Vor zwei Jahren, am 3. August 2009, berichteten wir über einen Übergriff auf Bar Noar, das einzige Jugendzentrum für lesbische, schwule, bisexuelle, trans und queer Jugendliche in Tel Aviv: Gedenken an Liz Trobishi und Nir Katz. Es gab viele Verletzte; ein Berater und eine Jugendliche wurden getötet.

Das Ereignis war auch der Auftakt zu unserer Israel-Reihe hier bei L-talk.

Jetzt scheint es so, als könne das Zentrum seine Finanzierung nicht mehr sicherstellen, berichtet die israelische Zeitung Haaretz in ihrer Online-Ausgabe. 60 bis 80 Jugendliche aus ganz Israel haben das Jugendzentrum Samstagabends genutzt, um sich zu treffen und um Unterstützung beim Coming Out zu finden. Obwohl fast die gesamte Arbeit ehrenamtlich geleistet wird, ist eine Finanzierung nicht auf die Beine zu stellen, Spendengelder gibt es kaum.Darüber hinaus wird das Zentrum in den letzten Monaten immer wieder Ziel von Vandalismus, berichtet der Leiter des Zentrums, Shaul Ganon, der Zeitung Haaretz.

Für die Beraterin Mor Rosen, die das Zentrum schon als 14jährige Jugendliche kennenlernte, ist die drohende Schließung eine Katastrophe:

„Bar Noar ist wie ein zweites Zuhause. Ich bin hier aufgewachsen. Ich kenne die Situation der Kinder. Bisher hingen wir von großartigen Menschen ab, von Privatpersonen, die ihre Herzen und ihre Geldbörsen geöffnet und für uns gespendet haben. Davon haben wir praktisch gelebt. Aber es reicht jetzt leider nicht mehr.“

„Seit dem Anschlag wurden wir ein Wallfahrtsort, an dem jungen Menschen aufmerksames Ohr, Liebe und Unterstützung gewährt wurde. Wir gaben ihren einen beschützten, sicheren Raum, das schließt auch emotionalen Schutz ein.“

Mor Rosen hofft, dass nun lokale oder nationale Behörden die Schließung des Zentrums verhindern.

Erst vor wenigen Monaten hatte eine Delegation aus Berlin und Köln Tel Aviv besucht, darunter auch eine Partei übergreifende Delegation des Berliner Abgeordntenhauses.
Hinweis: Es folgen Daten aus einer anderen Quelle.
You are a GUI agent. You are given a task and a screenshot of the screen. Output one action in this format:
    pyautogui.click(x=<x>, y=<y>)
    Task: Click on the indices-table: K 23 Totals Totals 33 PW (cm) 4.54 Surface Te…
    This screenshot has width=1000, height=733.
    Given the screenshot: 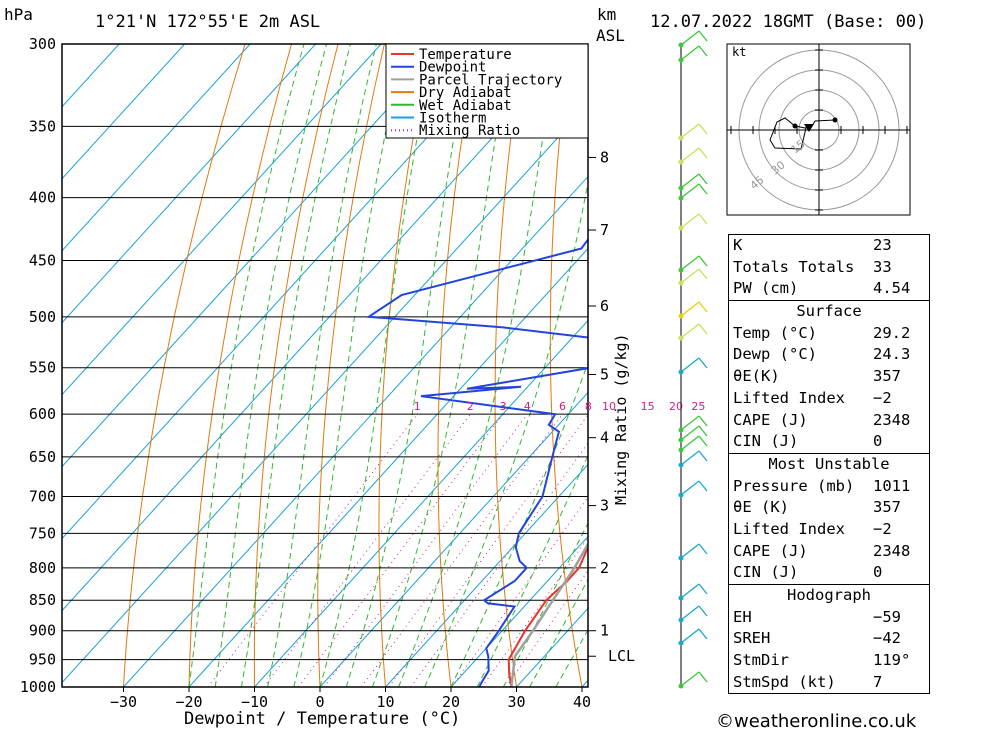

MANEO hatte die Reise organisiert, als Gegenbesuch einer Einladung vom Vorjahr, in dem Überlebende des Anschlags Berlin besucht hatten. Die Delegation war unter anderem von der stellvertretenden Bürgermeisterin Tel Avivs, Meital Lehavi, und der Ratsvorsitzenden des Tel Aviver Stadtrates, Yael Dayan, begrüßt worden.